-- begin --

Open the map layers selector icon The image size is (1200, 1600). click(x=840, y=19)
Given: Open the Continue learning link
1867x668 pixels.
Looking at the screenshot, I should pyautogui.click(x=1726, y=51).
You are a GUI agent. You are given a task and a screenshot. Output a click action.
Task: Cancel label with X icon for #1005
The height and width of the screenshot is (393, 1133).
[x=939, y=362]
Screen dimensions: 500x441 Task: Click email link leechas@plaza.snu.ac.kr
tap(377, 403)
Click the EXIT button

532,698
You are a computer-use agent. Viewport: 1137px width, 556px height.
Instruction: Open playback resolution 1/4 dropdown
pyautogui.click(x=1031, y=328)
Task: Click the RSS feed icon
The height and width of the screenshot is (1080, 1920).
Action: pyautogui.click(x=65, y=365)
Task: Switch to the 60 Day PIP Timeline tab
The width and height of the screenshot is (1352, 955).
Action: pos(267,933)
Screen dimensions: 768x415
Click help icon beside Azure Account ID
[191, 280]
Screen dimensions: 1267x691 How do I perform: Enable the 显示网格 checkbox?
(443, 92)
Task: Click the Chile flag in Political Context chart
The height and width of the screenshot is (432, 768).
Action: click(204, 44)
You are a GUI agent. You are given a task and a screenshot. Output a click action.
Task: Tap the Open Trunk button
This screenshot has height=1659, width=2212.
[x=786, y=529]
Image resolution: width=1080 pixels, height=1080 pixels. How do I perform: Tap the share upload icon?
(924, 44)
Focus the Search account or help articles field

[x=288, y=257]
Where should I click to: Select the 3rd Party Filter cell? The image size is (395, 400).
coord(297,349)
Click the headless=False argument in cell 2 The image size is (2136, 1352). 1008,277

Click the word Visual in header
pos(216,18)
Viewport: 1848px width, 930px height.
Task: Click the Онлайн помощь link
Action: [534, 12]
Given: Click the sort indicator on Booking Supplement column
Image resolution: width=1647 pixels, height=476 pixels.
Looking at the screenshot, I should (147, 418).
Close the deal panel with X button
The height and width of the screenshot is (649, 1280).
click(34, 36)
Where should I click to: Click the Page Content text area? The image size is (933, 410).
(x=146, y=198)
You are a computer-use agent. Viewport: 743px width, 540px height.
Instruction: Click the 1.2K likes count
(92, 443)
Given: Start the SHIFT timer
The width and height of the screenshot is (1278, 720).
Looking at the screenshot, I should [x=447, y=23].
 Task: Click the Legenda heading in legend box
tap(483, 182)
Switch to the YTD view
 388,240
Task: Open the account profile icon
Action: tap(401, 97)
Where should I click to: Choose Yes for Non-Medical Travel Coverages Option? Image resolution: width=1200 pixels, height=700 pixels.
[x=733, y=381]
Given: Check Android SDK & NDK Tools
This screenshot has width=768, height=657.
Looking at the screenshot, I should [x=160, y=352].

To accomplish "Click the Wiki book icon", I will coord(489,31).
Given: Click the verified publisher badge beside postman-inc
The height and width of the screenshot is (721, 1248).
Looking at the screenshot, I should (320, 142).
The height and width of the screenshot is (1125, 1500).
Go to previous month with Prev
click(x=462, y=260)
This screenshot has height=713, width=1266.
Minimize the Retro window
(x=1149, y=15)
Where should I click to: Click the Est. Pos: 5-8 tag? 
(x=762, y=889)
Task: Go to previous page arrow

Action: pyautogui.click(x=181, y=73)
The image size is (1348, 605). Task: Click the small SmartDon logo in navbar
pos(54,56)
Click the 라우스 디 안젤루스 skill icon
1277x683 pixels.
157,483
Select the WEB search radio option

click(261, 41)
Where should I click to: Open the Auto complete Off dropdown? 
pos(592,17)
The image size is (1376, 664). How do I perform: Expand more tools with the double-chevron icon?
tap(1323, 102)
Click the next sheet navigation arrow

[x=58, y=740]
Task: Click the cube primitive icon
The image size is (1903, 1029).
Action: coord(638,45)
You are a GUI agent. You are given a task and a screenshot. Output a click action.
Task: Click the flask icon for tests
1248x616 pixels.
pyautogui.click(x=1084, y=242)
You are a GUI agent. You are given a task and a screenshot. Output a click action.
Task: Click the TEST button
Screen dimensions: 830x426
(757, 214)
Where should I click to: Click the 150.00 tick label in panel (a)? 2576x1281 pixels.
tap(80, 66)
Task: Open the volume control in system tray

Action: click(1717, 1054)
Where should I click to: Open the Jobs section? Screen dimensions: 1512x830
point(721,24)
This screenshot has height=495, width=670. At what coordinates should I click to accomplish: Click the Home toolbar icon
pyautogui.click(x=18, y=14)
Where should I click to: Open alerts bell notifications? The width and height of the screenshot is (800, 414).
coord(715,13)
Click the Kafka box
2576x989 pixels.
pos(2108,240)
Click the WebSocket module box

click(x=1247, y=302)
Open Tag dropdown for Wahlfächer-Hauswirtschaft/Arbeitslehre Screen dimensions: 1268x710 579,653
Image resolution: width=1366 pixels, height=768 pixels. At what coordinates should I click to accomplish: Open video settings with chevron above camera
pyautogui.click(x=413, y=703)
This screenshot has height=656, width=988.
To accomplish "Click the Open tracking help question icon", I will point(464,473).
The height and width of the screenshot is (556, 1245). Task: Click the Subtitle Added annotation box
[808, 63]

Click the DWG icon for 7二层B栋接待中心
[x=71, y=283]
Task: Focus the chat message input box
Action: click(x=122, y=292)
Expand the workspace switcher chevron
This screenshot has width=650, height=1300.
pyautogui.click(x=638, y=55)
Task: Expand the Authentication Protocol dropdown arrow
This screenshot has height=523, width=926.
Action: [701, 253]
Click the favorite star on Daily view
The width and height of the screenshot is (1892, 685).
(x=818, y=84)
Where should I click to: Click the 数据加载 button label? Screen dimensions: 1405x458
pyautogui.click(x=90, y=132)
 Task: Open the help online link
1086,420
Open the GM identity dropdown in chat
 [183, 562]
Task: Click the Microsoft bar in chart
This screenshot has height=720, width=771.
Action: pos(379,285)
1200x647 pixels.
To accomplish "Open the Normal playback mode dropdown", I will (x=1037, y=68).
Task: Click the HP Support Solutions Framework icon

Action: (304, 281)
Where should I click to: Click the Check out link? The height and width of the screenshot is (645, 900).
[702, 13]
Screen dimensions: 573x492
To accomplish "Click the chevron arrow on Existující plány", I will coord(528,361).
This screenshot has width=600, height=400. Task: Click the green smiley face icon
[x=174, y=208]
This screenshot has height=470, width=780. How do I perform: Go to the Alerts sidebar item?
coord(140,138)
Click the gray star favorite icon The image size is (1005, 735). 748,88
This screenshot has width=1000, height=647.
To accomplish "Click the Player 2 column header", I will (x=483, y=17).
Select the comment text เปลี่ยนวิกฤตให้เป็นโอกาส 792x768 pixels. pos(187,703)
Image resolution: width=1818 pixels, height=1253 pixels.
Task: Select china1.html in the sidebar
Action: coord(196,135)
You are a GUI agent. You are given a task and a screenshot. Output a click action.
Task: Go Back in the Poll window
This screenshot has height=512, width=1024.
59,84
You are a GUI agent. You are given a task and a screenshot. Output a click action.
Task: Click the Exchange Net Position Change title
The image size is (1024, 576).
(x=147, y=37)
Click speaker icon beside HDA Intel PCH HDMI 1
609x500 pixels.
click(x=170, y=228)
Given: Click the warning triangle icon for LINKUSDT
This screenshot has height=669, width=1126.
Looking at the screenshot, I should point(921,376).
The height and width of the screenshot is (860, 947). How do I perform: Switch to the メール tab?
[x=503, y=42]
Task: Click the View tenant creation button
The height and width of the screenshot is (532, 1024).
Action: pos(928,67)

-- end --

Return the records verbatim, from the line containing "This screenshot has height=470, width=780." through the line containing "[x=503, y=42]", inclusive.

#### CORRECT RESULT
This screenshot has height=470, width=780. How do I perform: Go to the Alerts sidebar item?
coord(140,138)
Click the gray star favorite icon The image size is (1005, 735). 748,88
This screenshot has width=1000, height=647.
To accomplish "Click the Player 2 column header", I will (x=483, y=17).
Select the comment text เปลี่ยนวิกฤตให้เป็นโอกาส 792x768 pixels. pos(187,703)
Image resolution: width=1818 pixels, height=1253 pixels.
Task: Select china1.html in the sidebar
Action: coord(196,135)
You are a GUI agent. You are given a task and a screenshot. Output a click action.
Task: Go Back in the Poll window
This screenshot has height=512, width=1024.
59,84
You are a GUI agent. You are given a task and a screenshot. Output a click action.
Task: Click the Exchange Net Position Change title
The image size is (1024, 576).
(x=147, y=37)
Click speaker icon beside HDA Intel PCH HDMI 1
609x500 pixels.
click(x=170, y=228)
Given: Click the warning triangle icon for LINKUSDT
This screenshot has height=669, width=1126.
Looking at the screenshot, I should point(921,376).
The height and width of the screenshot is (860, 947). How do I perform: Switch to the メール tab?
[x=503, y=42]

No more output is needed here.